- _WHAT NEEDS TO BE DONE_
Return each line of the records below that contains the word "agent".

- _DATA TO USE_
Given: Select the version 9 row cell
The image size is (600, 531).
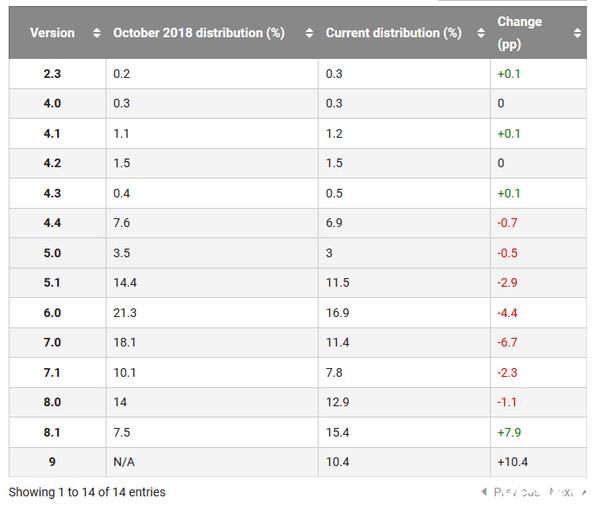Looking at the screenshot, I should [52, 462].
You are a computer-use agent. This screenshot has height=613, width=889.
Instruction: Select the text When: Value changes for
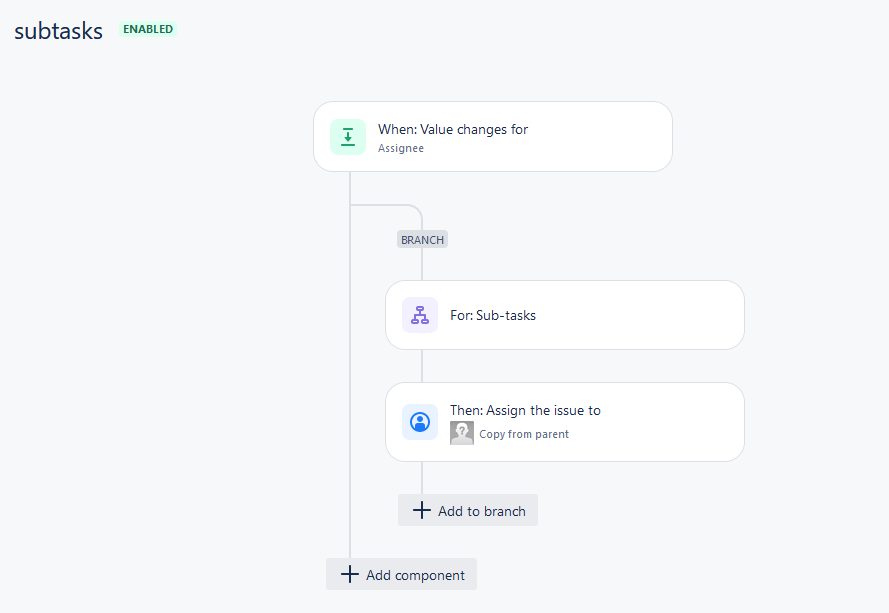click(x=451, y=129)
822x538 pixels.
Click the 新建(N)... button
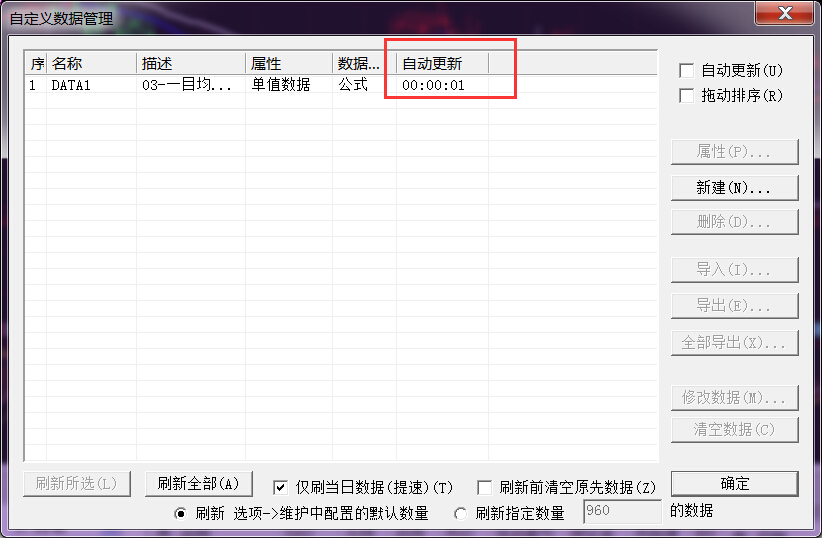pyautogui.click(x=734, y=187)
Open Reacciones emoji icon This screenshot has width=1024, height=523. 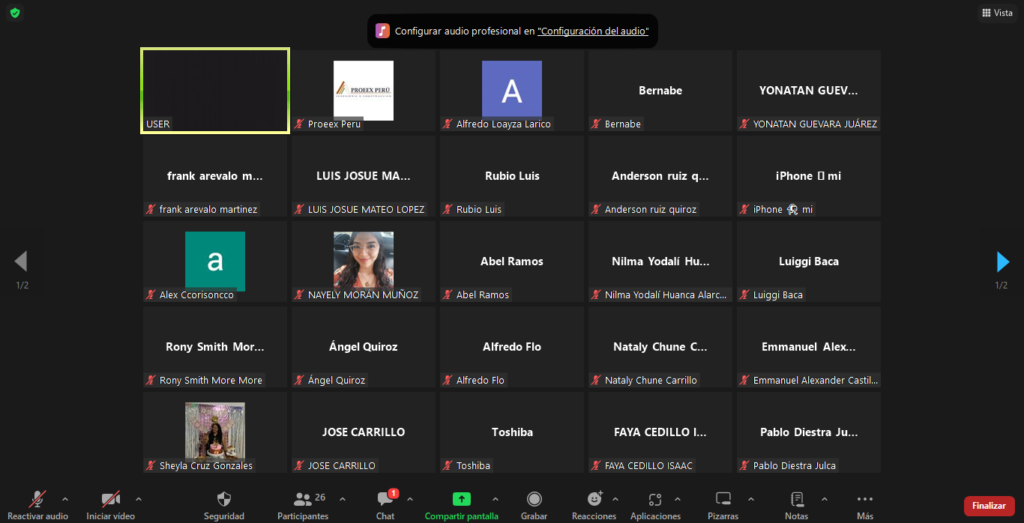tap(594, 499)
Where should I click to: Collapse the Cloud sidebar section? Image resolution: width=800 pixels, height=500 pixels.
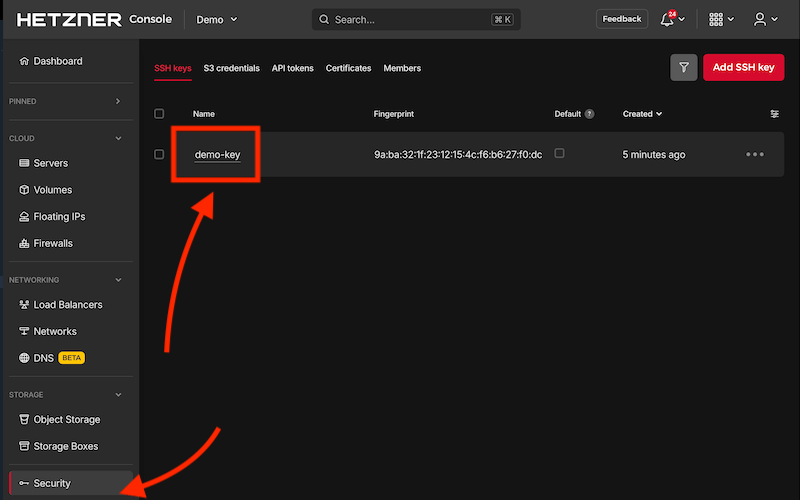tap(118, 138)
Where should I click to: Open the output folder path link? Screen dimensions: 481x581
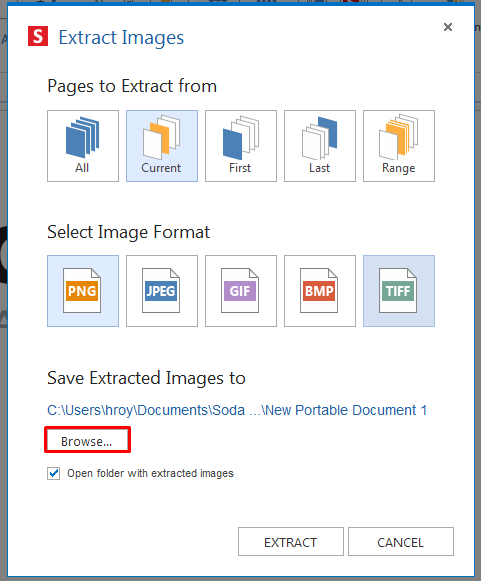coord(237,410)
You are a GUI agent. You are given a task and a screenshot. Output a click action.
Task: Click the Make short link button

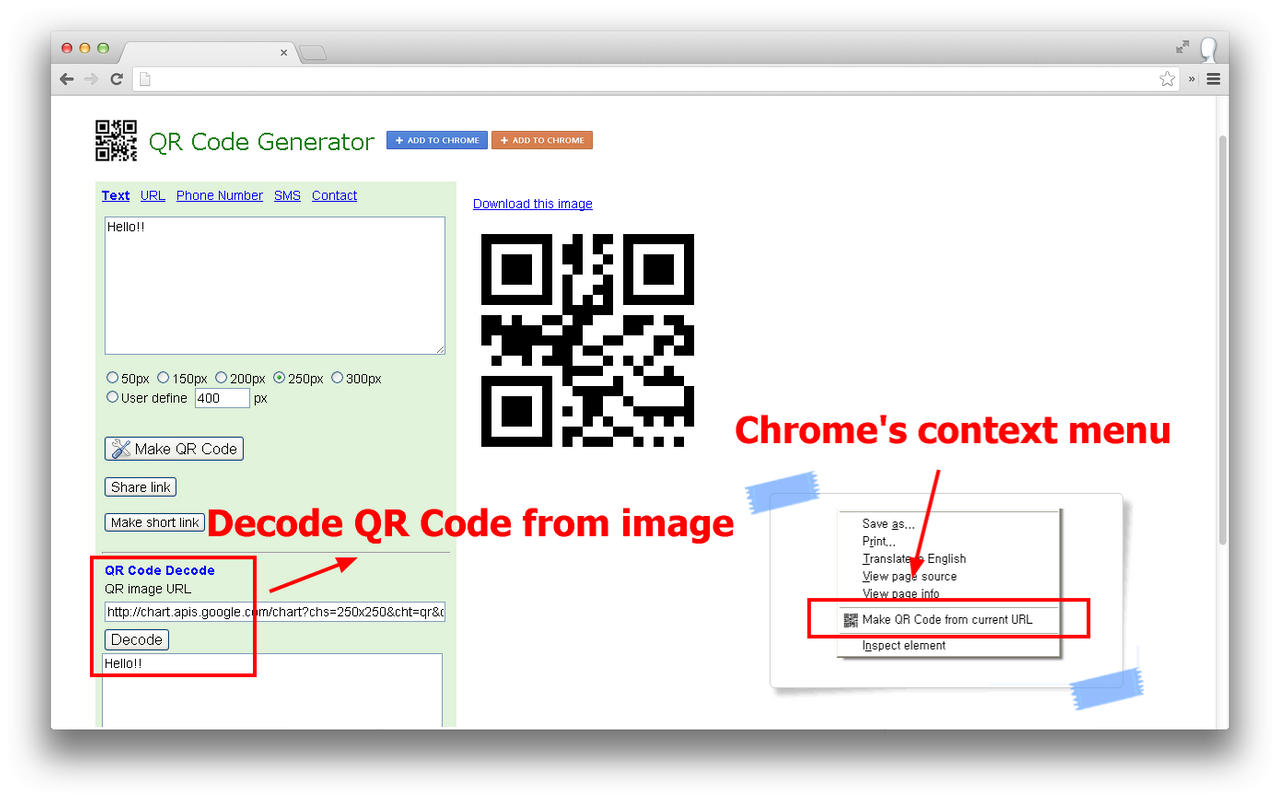tap(154, 521)
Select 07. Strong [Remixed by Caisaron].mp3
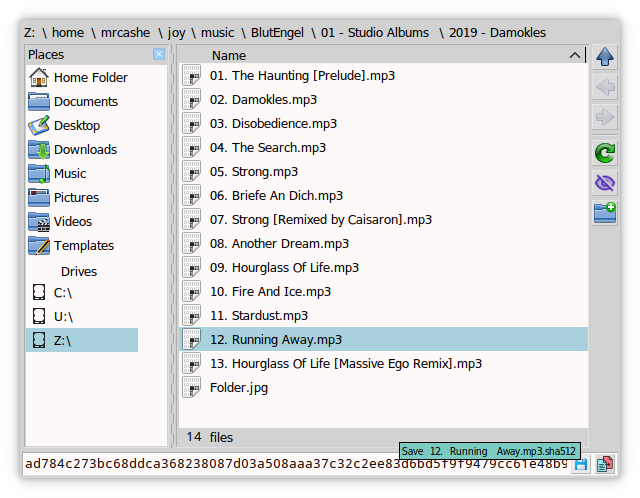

- _RESPONSE BELOW_
You are a computer-use agent. This screenshot has height=613, width=889.
You are a GUI agent. You are given a task and a screenshot. Output a click action.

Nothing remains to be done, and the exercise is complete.